The trial commenced before OMOLLO J on 19th November 2011 when the 1st plaintiff NAZMUDIN SHARRIF (PW1) and ENOCK BARONGO (PW2) testified.
The hearing was adjourned to 10th December 2012 when GEORGE OBONDO OGUTU (PW3) and ALTAF ABDULLAHI SHARRIF (PW4) who holds a power of attorney on behalf of FEROZE SHARRIF (the 3rd plaintiff) testified. The plaintiffs’ case was then closed on 27th February 2014 after NAZMUDIN SHARRIF (PW1) had been re-called to produce some receipts after which the defence case was fixed for hearing on 30th June 2014.

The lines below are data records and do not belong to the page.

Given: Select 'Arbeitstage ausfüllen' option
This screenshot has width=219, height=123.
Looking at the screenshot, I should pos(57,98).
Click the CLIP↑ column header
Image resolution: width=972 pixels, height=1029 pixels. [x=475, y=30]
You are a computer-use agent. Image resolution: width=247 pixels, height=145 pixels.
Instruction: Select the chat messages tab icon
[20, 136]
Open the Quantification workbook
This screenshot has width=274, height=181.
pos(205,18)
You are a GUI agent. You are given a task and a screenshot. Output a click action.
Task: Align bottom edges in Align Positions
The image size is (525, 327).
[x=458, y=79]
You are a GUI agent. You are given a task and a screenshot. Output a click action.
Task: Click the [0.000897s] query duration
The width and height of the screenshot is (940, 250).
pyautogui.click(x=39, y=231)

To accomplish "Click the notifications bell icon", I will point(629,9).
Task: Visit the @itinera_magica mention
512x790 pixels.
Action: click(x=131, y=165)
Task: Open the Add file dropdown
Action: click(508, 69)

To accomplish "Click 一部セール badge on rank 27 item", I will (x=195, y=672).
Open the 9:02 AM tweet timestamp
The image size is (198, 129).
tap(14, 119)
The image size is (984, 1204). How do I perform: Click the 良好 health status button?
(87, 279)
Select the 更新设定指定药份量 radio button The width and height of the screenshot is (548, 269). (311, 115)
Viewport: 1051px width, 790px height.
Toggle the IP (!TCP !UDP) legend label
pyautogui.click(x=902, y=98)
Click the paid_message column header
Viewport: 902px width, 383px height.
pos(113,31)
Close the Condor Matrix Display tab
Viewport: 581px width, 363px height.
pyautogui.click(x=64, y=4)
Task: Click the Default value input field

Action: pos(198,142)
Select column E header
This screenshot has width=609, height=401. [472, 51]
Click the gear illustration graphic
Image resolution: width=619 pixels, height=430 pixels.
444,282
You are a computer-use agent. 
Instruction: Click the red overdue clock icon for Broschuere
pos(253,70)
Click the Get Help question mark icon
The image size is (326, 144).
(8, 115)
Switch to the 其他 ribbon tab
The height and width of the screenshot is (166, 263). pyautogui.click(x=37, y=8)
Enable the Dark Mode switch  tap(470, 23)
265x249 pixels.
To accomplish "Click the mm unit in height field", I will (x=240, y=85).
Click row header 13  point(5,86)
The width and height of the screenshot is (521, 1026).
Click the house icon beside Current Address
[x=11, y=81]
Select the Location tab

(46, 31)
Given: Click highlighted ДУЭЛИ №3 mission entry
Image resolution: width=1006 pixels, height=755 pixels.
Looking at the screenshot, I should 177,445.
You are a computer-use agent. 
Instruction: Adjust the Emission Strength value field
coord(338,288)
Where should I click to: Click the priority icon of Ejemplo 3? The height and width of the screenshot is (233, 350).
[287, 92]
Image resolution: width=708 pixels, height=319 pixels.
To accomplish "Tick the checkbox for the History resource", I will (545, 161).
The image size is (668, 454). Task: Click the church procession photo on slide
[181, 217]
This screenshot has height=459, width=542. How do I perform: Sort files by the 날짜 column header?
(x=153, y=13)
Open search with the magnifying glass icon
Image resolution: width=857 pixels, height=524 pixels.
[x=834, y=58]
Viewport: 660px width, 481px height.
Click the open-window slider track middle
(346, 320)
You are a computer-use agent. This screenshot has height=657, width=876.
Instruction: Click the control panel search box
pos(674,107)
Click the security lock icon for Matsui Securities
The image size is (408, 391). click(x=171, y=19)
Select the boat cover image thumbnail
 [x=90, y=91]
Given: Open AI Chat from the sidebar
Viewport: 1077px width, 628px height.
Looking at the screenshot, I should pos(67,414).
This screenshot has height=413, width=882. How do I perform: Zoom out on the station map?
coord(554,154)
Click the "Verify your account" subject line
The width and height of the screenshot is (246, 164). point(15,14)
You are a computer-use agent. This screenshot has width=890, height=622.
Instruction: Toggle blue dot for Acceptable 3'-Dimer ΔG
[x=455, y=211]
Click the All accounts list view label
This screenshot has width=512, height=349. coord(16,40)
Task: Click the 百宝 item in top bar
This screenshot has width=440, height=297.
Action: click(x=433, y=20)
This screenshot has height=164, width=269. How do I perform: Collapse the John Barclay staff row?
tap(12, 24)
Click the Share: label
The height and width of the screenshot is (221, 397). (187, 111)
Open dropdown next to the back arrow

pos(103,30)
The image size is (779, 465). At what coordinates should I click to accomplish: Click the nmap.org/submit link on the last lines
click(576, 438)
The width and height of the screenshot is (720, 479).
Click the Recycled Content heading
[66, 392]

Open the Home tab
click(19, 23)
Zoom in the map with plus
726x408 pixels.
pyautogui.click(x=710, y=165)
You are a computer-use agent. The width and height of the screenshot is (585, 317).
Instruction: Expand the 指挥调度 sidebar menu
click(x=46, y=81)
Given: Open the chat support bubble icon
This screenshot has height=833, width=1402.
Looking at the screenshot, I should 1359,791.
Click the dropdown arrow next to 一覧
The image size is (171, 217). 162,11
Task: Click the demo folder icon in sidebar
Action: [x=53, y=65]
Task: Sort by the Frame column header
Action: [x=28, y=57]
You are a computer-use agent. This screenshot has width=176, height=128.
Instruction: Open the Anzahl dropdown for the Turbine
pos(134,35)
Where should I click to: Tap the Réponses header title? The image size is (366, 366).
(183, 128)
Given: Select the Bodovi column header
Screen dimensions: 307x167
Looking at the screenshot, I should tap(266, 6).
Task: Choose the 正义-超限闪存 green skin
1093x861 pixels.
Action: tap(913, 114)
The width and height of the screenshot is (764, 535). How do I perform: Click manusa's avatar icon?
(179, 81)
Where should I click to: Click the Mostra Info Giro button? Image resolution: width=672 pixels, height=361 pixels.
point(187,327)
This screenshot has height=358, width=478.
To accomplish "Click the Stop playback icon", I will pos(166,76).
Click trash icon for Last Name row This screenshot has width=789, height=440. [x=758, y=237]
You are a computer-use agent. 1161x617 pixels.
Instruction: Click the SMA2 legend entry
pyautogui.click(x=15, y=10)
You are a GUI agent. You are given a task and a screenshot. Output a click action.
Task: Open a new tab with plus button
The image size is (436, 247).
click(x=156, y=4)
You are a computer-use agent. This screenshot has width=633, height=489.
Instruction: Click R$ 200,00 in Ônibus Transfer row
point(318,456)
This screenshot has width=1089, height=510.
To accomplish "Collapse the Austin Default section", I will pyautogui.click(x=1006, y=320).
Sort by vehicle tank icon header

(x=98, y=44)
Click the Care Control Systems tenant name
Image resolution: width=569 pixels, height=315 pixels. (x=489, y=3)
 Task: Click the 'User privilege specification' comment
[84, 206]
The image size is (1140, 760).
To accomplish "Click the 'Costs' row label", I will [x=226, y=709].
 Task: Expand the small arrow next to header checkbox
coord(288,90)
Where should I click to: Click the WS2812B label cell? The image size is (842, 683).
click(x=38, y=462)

Following OMOLLO J’s transfer to Mombasa, the late MUKUNYA J took over on 9th December 2014 and the parties agreed that the case proceeds from where OMOLLO J had left it. However, when the hearing next came up on 4th May 2015 for the defence case, there was no attendance by the defendant’s representative or their Counsel and on the application by Counsel for the Plaintiffs, MUKUNYA J marked the defence case as closed and invited submissions for 10th June 2015. The parties subsequently filed a consent allowing the defendant to re-open its case and call witnesses. When the defence case came up for hearing on 4th October 2017, again there was no appearance by the defendant or its Counsel and MUKUNYA J closed the defence case and on 18th December 2017 delivered a judgement in favour of the plaintiffs in the sum of Ksh.16,665,616 made up as follows:
(a) Loss of rental income from the shops Ksh.5,852,831/-
(b) Loss of income from supermarket Ksh.9,598,261/-
(c) Ksh.414,524 as agreed by the parties
(d) Exemplary damages Ksh.500,000
(e) Costs and interest from the date of judgment
The judgement was however set aside by consent of the parties by a letter dated 14th May 2018 and the defendant was allowed to call witnesses. That was confirmed by the parties when they appeared before me for directions on 21st May 2018 when I took over the matter.
That allowed Mr. OWITI AWUOR (DW1) the defendant’s Manager for legal services to testify and he adopted as his evidence the statement signed by him on 13th June 2018 and also produced as the defendant’s documentary evidence, the list of documents dated 3rd November 2009. He denied that the defendant had placed power lines on the suit premises adding that such lines are invariably placed along road reserves which was the position in this case. The witness also doubted if the plaintiffs could have commenced construction on the suit premises in July 2002 when the power lines were in situ.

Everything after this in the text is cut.